▶ **Work to be completed**
Starting at the line that contains "At what coordinates", quote every line through the end of the entries, word for word, skipping the pictures.

[Records drawn from a dataset]

——————

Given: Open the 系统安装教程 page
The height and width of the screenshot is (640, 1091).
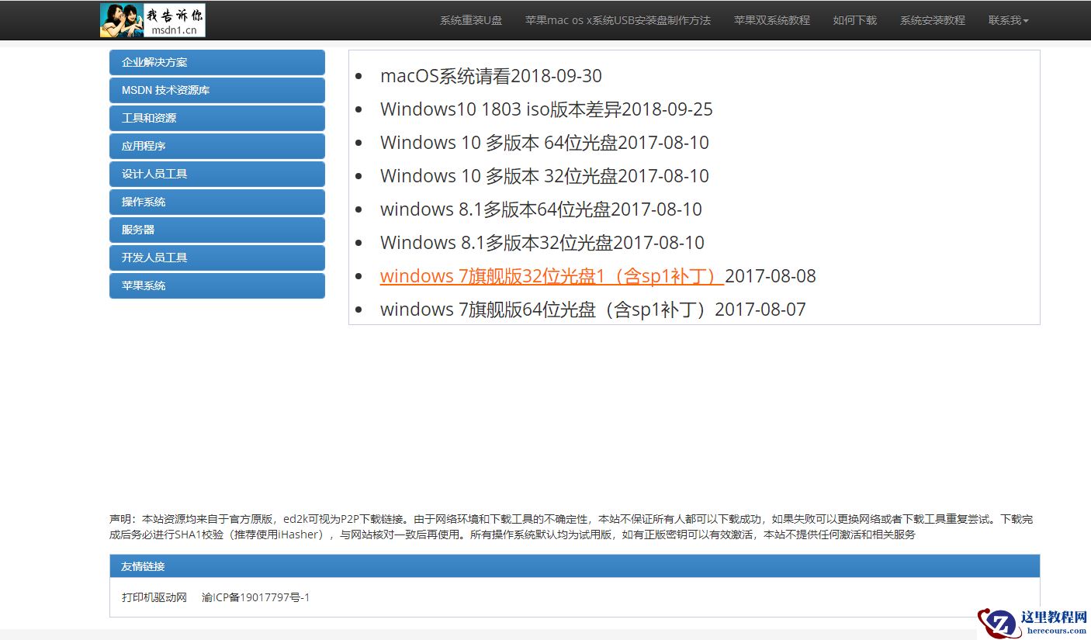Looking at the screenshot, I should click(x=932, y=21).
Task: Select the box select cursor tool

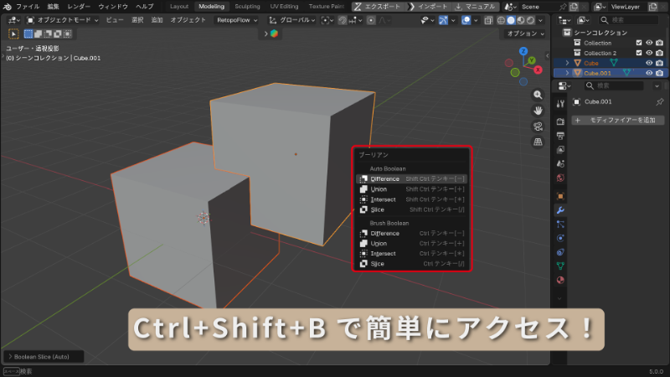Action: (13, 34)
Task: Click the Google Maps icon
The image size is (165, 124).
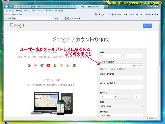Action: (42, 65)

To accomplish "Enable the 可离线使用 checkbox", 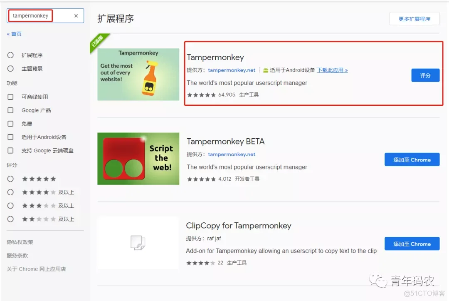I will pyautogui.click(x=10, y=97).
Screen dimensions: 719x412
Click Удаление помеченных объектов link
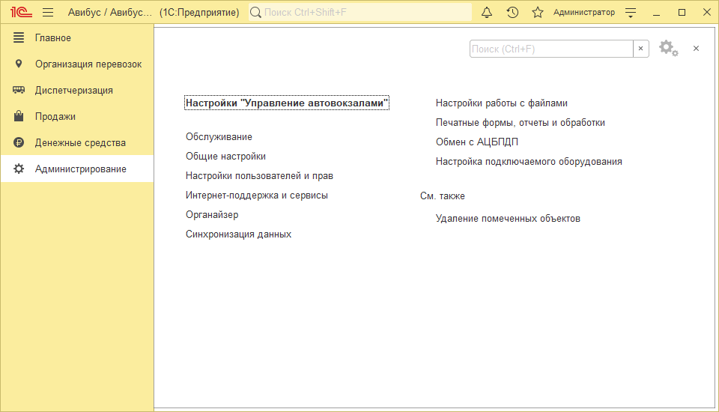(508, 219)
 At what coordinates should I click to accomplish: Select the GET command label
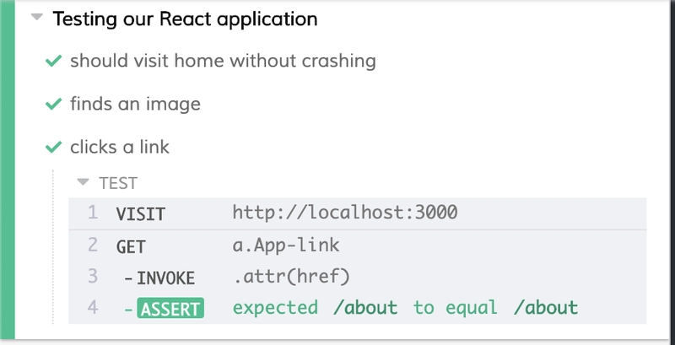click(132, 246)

——————

▶ **Answer to this exercise**
 At what coordinates should I click to accomplish: Select the GET command label
click(132, 246)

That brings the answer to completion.